# WORK ITEM
Every line containing "December" should be identified and copied from the data below.

Recorded data:
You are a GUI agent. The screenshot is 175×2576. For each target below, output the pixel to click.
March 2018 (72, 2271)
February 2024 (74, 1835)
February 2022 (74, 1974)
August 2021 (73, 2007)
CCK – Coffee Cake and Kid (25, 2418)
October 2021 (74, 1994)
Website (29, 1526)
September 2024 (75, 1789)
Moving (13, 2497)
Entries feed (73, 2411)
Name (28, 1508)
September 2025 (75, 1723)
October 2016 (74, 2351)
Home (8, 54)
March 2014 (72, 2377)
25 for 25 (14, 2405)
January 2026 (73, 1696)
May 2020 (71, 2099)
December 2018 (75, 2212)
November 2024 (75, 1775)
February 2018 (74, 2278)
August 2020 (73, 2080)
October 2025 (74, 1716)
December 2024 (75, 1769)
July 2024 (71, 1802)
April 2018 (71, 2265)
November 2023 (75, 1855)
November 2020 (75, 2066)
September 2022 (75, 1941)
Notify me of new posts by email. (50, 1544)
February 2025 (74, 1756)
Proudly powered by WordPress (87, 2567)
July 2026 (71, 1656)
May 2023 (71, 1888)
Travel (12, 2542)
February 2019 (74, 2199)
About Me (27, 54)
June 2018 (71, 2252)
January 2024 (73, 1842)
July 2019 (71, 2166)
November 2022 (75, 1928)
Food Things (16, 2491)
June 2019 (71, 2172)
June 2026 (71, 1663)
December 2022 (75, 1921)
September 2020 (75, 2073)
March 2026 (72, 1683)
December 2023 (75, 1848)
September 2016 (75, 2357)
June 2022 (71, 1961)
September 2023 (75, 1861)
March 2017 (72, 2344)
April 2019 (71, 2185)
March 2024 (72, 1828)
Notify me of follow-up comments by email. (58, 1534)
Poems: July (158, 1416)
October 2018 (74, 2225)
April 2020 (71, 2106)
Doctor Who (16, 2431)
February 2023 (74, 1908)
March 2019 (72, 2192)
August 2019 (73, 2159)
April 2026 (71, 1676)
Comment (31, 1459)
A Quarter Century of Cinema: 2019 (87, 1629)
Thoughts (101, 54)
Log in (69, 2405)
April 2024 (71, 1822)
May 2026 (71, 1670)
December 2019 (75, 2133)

# REPLY TO THE EXERCISE
December 2018 (75, 2212)
December 2024 (75, 1769)
December 2022 (75, 1921)
December 2023 (75, 1848)
December 2019 (75, 2133)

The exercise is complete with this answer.